RAiR | 1993-94
Marcy Edelstein
Best known for her illustrations, map designs and graphic design work, Marcy R. Edelstein (1951- ) was born in Boston, Massachusetts. Edelstein received her BA from Brandeis University and MA/MFA degrees from the University of Iowa. She subsequently taught at the Universities of Tennessee and Virginia before settling in Brooklyn, New York. Edelstein has exhibited widely in New York City and throughout the United States. Her work is included in collections at the Brooklyn Museum, the Library of Congress and the Roswell Museum and Art Center. In addition to RAiR, she has attended the Cummington Community for the Arts Residency Program. Her current sculptures employ an abstract language that explores the line between nature and culture, and is deeply informed by biology, natural history and evolutionary theory. (From RAiR 50th Anniversary Exhibition Catalog, 2017)

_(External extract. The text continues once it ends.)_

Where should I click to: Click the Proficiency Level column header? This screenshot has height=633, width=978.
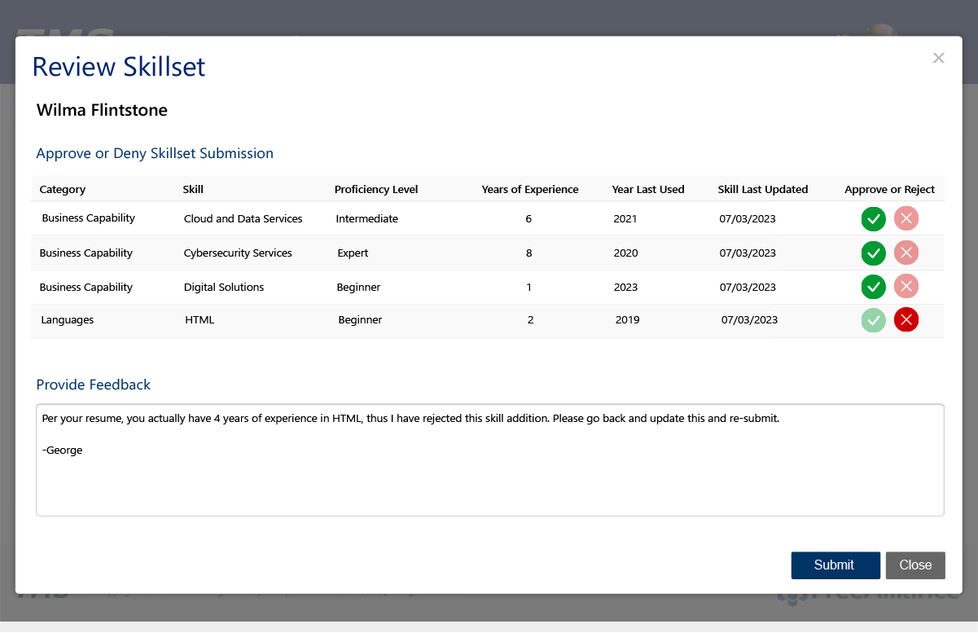[x=376, y=190]
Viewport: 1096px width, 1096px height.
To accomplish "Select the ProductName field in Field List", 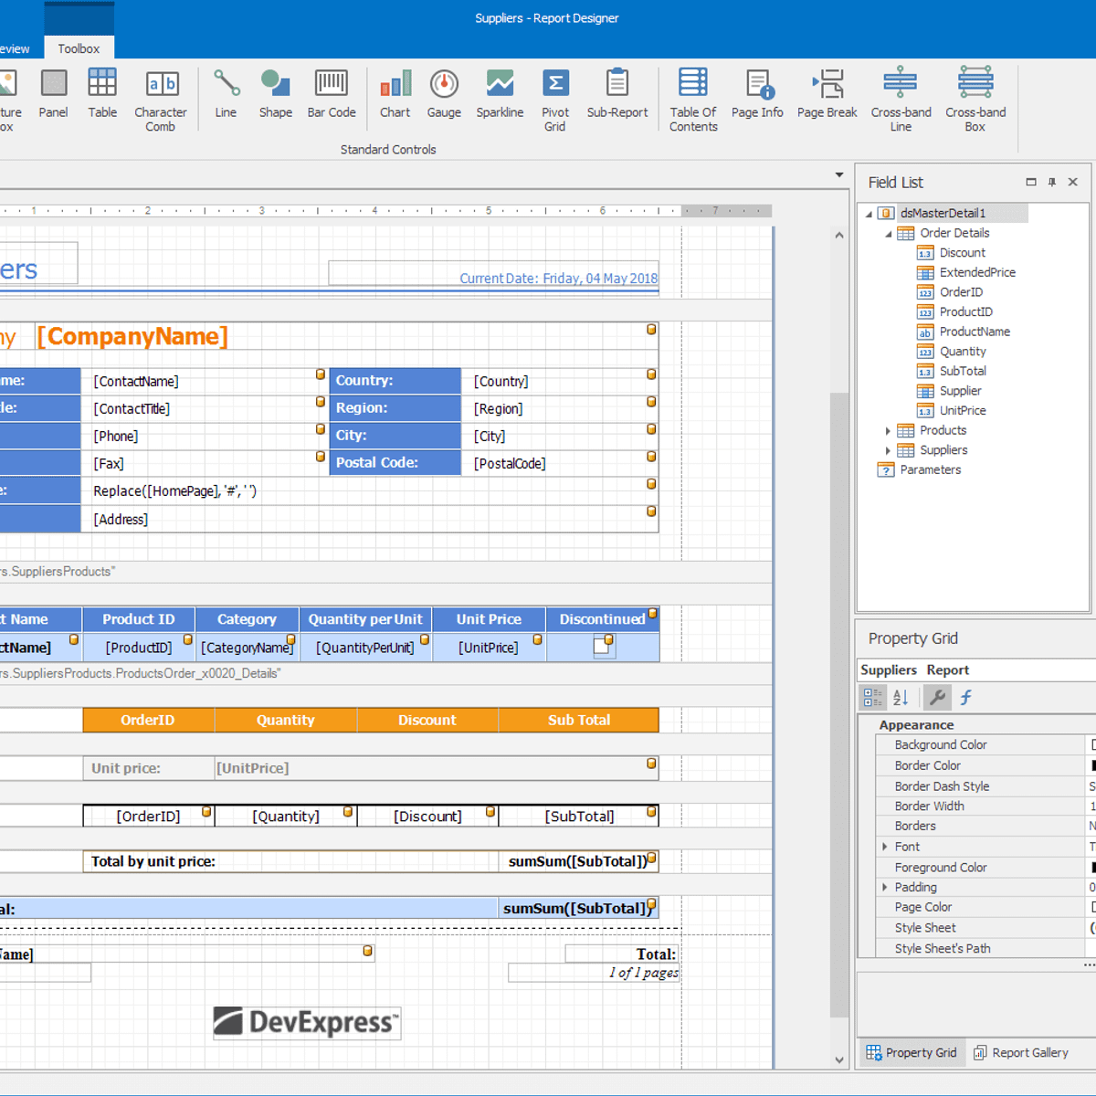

“‘Darwin's Dilemma’ and ‘Unfolded’ are on-going series of digital works that pay homage to Charles Darwin and Stephen J. Gould, two acknowledged giants of evolutionary theory. The dilemma for Darwin was that the underlying principles of evolution as he developed them questioned then current suppositions about the creation of life. Gould has brilliantly described how evolution is driven by chance in a process that is unique and non-repeatable, and for many still deeply disturbing in its denial of linearity and inevitability. The series is also a cautionary tale. The works explore the vast complexity of organic forms and their transformation over the life of our planet, while meditating on the irony that the puzzle that is life is being destroyed even as its mysteries are being unraveled. Through superimposition and juxtaposition the work explores the complex interrelationships of organisms, their interdependence, their co-evolution, and how they are shaped by their environment. Interwoven throughout are texts and experimental data on genetic research, articles about environmental change, as well as drawings and notes by Darwin, Gould and other contemporary writers on evolutionary theory. The series questions suppositions about the relative permanence of species and environment by describing life as a process rather than a fait accompli, a process subject to radical change and destruction.”